Subjects were studied in the supine position on a comfortable bed. Baseline measurements of heart rate (ECG), blood pressure, respiration, and MSNA were obtained during 10 minutes under carefully standardized conditions. Each subject then experienced 3 laboratory stressors: mental stress (oral testing of serial subtraction), sustained isometric handgrip (at one third of maximal voluntary contraction) with posthandgrip muscle ischemia (with inflation of a pneumatic cuff on the upper arm to suprasystolic pressure levels just before the end of contraction), and a cold pressor test (immersion of the hand in ice). The order of the first 2 stressors was randomized; the cold pressor test was performed last, due to the sustained effects of the stress. Each stressor event lasted 2 minutes, with a 15-minute rest period between events. At least 20 minutes separated the end of 1 test from the beginning of the next.
The self-report, Revised Version of the Minnesota Multiphasic Personality Inventory (MMPI-2),5 was given to each subject on completion of the laboratory protocol.
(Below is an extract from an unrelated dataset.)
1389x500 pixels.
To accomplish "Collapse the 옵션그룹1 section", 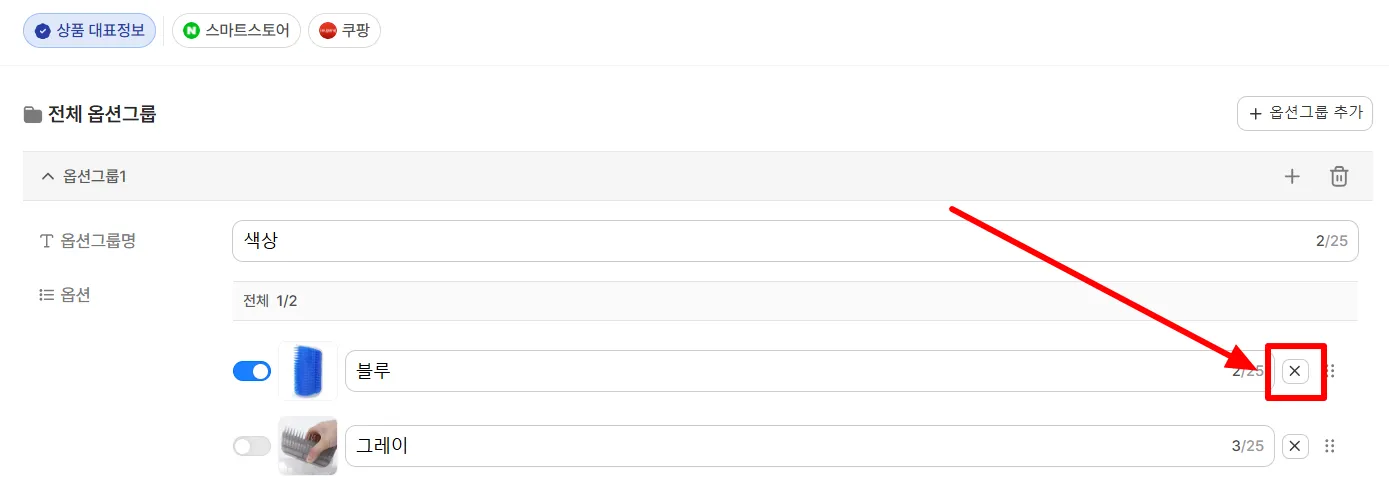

This questionnaire includes 3 components: type A, anger, and cynicism. The MMPI-2 type A scale consists of 19 items that require true or false responses to questions about time urgency, competitiveness, and hostile attitudes. High scorers on the type A scale are described as hard-driving, fast-moving, and work-oriented individuals who frequently become impatient, irritable, and annoyed. The MMPI-2 anger scale includes 16 questions about expression or control of anger. High scores on the scale suggest anger-control problems.16 The cynicism scale consists of 23 items. Subjects who score high on this scale expect hidden, negative motives behind the acts of others and are likely to hold negative attitudes toward those close to them.16
Responses to type A, anger, and cynicism scales were categorized by score into 3 groups (low, moderate, and high) according to the distribution of scores in this population.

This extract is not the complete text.